Question

Mary applies a force of 71 N to push a box with an acceleration of 0.57 m/s2. When she increases the pushing force to 82 N, the box's acceleration changes to 0.80 m/s2. There is a constant friction force present between the floor and the box.

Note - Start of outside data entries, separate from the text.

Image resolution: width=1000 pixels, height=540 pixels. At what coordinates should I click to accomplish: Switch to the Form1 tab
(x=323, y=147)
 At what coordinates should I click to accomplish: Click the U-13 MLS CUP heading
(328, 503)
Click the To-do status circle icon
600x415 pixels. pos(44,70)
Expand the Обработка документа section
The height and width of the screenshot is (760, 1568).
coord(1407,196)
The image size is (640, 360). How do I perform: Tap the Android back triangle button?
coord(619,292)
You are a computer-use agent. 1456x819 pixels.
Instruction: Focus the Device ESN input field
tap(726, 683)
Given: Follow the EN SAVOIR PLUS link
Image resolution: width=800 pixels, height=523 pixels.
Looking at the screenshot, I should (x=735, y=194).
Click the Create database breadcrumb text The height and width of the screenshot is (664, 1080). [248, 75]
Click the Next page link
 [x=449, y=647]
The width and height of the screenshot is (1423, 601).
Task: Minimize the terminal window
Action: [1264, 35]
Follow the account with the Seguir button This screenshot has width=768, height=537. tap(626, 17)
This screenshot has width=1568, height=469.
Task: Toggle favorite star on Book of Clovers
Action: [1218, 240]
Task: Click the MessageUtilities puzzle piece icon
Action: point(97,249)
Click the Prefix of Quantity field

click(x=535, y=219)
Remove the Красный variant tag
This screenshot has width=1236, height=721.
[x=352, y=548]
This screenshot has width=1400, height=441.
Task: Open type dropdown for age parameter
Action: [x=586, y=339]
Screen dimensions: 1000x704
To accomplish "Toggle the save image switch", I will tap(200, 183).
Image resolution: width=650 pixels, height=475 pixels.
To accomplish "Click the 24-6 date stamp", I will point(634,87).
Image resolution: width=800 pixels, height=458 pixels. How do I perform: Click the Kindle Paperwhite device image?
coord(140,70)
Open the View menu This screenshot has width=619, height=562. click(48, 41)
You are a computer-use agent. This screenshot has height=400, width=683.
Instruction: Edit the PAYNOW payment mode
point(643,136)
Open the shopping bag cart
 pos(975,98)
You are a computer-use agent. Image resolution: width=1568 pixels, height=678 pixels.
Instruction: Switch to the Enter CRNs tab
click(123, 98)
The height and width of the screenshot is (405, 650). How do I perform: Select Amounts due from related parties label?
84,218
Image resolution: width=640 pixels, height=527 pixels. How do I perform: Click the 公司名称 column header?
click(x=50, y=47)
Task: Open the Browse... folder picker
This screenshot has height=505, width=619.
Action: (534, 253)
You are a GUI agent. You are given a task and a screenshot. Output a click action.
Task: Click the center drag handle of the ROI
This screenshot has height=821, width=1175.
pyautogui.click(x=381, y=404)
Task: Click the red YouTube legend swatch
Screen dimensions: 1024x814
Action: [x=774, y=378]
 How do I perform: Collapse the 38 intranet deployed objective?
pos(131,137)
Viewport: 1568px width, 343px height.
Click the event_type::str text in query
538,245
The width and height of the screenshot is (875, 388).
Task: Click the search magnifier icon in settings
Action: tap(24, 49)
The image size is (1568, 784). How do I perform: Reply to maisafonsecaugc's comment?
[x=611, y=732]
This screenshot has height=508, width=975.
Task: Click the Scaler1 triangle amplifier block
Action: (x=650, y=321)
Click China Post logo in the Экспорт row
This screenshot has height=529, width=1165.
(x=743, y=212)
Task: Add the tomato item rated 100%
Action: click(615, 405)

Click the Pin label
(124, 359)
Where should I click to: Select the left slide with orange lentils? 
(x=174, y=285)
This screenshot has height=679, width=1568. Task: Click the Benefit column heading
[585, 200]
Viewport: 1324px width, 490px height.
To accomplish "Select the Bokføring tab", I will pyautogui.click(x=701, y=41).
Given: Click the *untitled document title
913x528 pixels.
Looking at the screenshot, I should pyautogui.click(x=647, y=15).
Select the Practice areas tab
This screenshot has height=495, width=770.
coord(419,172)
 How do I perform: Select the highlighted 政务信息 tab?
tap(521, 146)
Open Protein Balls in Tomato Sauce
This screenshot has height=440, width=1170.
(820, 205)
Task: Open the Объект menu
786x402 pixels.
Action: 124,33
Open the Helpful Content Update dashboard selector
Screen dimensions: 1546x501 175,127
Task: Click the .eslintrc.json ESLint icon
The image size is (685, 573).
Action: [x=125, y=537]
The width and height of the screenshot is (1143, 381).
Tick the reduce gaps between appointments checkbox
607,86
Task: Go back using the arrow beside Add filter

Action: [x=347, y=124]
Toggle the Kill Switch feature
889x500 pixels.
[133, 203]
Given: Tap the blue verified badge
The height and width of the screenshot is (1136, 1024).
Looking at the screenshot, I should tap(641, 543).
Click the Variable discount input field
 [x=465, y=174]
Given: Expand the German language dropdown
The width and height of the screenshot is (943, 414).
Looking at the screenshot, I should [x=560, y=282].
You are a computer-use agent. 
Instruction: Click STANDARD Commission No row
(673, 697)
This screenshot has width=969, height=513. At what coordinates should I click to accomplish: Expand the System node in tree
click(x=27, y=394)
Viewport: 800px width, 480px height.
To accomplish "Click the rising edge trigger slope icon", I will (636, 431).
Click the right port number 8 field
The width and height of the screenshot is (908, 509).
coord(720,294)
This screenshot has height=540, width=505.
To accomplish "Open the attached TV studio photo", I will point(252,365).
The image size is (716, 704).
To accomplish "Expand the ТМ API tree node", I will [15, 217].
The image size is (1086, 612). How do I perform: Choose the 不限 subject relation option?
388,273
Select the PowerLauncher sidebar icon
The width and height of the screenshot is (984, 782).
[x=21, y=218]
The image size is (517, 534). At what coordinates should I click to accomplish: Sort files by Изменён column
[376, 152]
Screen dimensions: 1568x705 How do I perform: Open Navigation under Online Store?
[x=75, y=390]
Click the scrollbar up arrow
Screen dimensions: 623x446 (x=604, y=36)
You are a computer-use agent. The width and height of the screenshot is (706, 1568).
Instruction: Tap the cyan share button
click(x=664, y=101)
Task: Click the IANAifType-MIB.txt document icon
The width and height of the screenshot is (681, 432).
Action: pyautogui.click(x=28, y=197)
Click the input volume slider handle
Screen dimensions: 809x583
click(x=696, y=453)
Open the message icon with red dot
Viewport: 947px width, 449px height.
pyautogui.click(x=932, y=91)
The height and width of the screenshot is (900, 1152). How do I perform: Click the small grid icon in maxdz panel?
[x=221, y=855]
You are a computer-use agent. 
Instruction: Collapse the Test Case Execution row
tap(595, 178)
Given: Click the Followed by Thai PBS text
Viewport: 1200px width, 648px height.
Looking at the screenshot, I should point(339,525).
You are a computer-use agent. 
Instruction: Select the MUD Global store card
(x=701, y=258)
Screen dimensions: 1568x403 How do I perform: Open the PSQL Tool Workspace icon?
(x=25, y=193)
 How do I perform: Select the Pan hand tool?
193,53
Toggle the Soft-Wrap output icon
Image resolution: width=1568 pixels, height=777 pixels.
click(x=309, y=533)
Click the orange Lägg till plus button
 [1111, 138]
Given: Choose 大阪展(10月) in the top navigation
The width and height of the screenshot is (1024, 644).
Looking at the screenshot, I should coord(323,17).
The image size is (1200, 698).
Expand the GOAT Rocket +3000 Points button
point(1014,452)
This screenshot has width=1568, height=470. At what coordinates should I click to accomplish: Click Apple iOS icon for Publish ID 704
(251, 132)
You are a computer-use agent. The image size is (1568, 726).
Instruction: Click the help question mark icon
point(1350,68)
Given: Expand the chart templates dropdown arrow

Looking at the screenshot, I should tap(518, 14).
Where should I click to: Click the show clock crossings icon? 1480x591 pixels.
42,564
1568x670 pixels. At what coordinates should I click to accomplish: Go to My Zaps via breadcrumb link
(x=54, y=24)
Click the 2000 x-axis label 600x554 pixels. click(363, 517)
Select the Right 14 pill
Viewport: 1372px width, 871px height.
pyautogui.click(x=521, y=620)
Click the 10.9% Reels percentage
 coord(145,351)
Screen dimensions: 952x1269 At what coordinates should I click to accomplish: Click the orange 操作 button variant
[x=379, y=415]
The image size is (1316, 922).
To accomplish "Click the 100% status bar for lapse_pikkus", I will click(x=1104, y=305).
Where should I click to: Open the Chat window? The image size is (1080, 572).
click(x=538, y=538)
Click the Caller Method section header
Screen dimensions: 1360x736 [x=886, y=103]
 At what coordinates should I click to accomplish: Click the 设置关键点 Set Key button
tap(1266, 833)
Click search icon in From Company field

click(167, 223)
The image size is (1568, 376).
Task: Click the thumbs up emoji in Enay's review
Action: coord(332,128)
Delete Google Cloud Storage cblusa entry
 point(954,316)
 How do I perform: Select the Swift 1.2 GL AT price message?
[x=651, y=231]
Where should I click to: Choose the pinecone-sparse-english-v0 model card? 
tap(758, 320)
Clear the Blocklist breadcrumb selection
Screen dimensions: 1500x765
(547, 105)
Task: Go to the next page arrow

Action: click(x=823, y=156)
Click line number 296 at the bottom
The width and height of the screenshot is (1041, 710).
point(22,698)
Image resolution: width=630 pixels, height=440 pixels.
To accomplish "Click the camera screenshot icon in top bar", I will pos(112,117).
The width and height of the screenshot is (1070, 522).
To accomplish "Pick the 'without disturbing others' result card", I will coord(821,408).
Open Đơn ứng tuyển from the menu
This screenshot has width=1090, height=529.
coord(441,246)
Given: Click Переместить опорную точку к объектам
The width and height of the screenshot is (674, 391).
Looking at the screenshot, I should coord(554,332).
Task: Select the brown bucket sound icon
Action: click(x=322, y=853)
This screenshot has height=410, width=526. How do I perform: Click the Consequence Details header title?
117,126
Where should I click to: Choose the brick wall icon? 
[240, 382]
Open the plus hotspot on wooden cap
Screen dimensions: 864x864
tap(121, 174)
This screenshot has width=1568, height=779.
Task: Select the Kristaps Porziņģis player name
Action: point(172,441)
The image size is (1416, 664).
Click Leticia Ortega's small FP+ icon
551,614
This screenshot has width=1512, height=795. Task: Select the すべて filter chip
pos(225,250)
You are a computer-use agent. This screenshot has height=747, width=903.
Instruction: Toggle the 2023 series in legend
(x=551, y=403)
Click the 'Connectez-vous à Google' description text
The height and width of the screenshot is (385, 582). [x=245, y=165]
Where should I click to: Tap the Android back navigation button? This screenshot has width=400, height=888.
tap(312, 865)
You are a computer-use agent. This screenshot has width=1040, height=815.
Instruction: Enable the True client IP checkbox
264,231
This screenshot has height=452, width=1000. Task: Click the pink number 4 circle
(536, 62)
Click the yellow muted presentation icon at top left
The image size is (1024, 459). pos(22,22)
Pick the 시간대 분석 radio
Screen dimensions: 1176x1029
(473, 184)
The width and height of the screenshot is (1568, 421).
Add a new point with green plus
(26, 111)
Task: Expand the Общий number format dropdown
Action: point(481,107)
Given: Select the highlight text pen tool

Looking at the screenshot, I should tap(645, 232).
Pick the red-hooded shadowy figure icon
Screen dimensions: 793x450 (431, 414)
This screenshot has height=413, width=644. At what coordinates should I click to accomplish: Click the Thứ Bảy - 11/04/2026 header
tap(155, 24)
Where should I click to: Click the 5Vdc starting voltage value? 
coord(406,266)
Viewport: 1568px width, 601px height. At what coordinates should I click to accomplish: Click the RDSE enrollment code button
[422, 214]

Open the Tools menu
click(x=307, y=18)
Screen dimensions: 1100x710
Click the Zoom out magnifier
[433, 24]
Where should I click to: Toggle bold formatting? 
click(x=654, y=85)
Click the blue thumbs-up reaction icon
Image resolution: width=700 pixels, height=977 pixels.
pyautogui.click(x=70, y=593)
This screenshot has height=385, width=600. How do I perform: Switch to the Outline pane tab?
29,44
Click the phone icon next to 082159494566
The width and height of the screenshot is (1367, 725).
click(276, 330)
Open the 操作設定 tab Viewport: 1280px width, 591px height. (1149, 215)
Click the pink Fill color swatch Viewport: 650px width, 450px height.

(a) What is the mass of the box?
(b) What is the coefficient of kinetic friction between the floor and the box?

Answer 1

(a). The mass of the box is 47.8 kg.

(b). The coefficient of kinetic friction between the floor and the box is 0.093.

Step-by-step explanation:

Given that,

Force = 71 N

Acceleration = 0.57 m/s²

Pushing force = 82 N

Change acceleration = 0.80 m/s²

(a). We need to calculate the mass of the box

Using balance equation

`N-f=ma`

Put the value in the equation

`71-f=m*0.57`....(I)

`82-f=m*0.80`....(II)

From equation (I) and (II)

`82-71=m(0.80-0.57)`

`11=m*0.23`

`m=(11)/(0.23)`

`m=47.8\ kg`

The mass of the box is 47.8 kg.

(b). We need to calculate the friction force

Now, put the value of m in equation (I)

`71-f=47.8*0.57`

`-f=47.8*0.57-71`

`f=43.75\ N`

We need to calculate the coefficient of kinetic friction between the floor and the box

Using friction force

`f=\mu mg`

`\mu=(f)/(mg)`

`\mu=(43.75)/(47.8*9.8)`

`\mu=0.093`

The coefficient of kinetic friction between the floor and the box is 0.093.

Hence, (a). The mass of the box is 47.8 kg.

(b). The coefficient of kinetic friction between the floor and the box is 0.093.